▸ Aim of the task
From the entries, copy out every line in which the word "Toggle" is found.

======== Data ========

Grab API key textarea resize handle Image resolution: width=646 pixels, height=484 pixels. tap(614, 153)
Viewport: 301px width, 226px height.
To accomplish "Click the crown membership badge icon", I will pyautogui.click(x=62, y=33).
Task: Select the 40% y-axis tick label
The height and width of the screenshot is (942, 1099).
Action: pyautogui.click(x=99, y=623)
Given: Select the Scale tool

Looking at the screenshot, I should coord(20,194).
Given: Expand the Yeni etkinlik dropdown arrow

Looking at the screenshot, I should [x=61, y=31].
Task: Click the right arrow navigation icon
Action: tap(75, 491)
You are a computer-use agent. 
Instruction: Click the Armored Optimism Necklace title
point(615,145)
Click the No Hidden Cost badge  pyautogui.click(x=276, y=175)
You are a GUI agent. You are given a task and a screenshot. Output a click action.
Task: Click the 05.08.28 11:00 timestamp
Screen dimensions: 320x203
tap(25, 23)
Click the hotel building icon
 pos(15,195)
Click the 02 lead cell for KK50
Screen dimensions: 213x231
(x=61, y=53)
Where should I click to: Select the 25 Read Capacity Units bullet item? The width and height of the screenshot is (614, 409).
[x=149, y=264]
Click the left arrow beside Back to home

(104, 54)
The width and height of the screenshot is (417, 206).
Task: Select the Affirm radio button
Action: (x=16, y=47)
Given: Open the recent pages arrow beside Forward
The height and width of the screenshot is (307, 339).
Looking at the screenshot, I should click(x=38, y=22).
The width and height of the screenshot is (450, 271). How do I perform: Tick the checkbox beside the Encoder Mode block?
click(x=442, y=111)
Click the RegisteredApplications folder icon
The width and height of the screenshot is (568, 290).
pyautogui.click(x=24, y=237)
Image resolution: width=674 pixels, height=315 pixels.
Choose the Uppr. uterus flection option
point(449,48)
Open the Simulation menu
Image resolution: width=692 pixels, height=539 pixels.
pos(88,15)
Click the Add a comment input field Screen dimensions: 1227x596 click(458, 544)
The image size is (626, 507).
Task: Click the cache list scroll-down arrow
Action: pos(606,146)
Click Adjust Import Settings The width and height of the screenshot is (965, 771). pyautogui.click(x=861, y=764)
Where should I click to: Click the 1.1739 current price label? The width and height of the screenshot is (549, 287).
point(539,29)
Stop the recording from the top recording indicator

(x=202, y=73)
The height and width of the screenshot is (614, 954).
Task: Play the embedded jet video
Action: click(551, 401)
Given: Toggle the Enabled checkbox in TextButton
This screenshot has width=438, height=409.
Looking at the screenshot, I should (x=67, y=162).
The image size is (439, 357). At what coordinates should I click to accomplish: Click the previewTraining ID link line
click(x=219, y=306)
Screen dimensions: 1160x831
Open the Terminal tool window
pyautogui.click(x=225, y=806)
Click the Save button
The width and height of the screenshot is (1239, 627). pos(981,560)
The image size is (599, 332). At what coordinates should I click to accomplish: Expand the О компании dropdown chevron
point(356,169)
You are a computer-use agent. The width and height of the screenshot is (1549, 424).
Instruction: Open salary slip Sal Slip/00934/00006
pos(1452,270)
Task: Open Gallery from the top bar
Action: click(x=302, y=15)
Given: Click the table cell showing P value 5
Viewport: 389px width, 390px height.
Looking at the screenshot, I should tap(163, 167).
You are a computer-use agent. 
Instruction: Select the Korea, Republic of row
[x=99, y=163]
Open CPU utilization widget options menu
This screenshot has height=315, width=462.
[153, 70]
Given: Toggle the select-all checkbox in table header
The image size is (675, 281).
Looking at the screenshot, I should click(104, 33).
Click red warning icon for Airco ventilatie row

========

▸ Written answer
Given: Toggle the Enabled checkbox in TextButton
Given: Toggle the select-all checkbox in table header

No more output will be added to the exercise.